Highlighted Articles - Atherosclerosis February 2015 Issue
27 February 2015
Volume 238 | Issue 2| February 2015
By Elvira Mambetisaeva, Sarah Leigh and Steve Humphries (Editor–in-Chief)
Abdelbaky et al presented a study showing a relationship between aortic valve inflammation and calcification. To determine whether aortic valve inflammation precedes subsequent valvular calcification, they utilised sequential PET/CT scans performed for cancer surveillance in patients without active cancer or aortic stenosis. Their findings suggest that early valvular inflammation appears to be associated with future aortic valve calcification. In his invited commentary, Paolo Raggi discusses whether inflammation is the “chicken” or the “egg” in this issue, or alternatively are calcium and inflammation part of a “vicious cycle”? None the less, he states that the study by Abdelbaky et al. makes a useful contribution to a greater understanding of human valvular disease.
From their study of 914 consecutive ischemic stroke patients without chest pain, Hur et al were able to conclude that coronary computed tomography angiography (CCTA) provided additional risk-discrimination of coronary artery disease (CAD) over coronary artery calcium scores (CACS), which in turn allows early detection and potentially prevention of major adverse cardiac events. Johann Auer analyses the implications of Hur et al’s findings in his invited commentary and concludes that based on current evidence, CCTA cannot be recommended for CAD screening in unselected asymptomatic patients after ischemic stroke. Thus, unless large trials prove otherwise the current guidelines (as shown in figure 1 in the commentary) remain valid.
Tavori et al present a detailed review of the function and homeostasis of PCSK9 and its interactions with LDLR; they go on to emphasize that there are still gaps in our understanding of the full physiological effects of PCSK9 which may have many clinically significant implications.

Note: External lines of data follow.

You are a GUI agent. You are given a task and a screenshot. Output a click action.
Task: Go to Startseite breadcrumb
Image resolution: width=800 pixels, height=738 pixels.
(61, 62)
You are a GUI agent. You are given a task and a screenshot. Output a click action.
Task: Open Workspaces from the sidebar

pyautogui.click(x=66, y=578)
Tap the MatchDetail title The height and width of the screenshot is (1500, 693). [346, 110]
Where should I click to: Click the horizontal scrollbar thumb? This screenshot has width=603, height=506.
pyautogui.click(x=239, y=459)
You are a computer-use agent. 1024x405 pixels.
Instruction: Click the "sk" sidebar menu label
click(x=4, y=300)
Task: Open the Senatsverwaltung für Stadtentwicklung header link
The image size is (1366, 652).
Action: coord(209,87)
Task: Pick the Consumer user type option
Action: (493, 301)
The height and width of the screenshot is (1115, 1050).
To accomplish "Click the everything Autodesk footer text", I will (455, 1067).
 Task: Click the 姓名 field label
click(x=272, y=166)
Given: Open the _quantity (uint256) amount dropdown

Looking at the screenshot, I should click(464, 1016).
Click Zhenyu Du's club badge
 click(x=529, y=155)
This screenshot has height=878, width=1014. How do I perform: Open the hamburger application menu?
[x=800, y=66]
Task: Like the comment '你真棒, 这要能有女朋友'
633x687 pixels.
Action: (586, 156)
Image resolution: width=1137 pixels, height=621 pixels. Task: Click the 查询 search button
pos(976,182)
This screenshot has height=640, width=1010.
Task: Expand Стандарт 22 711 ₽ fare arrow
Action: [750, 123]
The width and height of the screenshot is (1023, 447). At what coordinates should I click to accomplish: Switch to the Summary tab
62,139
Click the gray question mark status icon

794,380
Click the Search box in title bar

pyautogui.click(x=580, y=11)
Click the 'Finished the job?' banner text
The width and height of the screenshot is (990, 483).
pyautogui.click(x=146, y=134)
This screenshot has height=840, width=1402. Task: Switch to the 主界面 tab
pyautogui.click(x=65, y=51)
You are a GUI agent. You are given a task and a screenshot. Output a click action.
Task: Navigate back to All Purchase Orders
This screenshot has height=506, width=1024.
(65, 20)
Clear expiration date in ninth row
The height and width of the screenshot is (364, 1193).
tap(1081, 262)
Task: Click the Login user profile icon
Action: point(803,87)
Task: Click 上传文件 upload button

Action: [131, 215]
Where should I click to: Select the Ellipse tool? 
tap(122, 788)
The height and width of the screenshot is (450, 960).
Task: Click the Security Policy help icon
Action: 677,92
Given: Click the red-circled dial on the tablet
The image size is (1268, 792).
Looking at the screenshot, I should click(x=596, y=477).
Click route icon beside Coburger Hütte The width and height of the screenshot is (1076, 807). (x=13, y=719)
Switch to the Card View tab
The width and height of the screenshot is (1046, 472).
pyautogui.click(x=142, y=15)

Prenner & Chirinos conducted a systematic literature review to summarise recent finding from clinical and population-based studies assessing arterial stiffness in populations with diabetes mellitus (DM). The analysis of key studies reveal that arterial stiffness is closely related to the progression of complications of DM and can be increased even in pre-diabetic populations with impaired glucose tolerance, and in those with the metabolic syndrome. The authors suggest that additional prospective studies are needed to determine whether interventions targeting glucose dysregulation or arterial stiffness would be associated with improved clinical outcome.
The review by Challoumas et al present the analysis of identified 14 randomised controlled trials and 2 meta-analyses reporting on effects of calcium and vitamin D on different cardiovascular parameters when they are administered together. Overall, the existing evidence suggests that the combined vitamin D–Calcium (CaD) supplementation has neither a beneficial nor an adverse clinical effect on cardiovascular events, blood pressure, lipid profile, glucose metabolism and weight. In order to reach definite conclusions, further well-designed randomised clinical trials will be needed, and in the meantime the guidelines for CaD supplementation use will not be changed.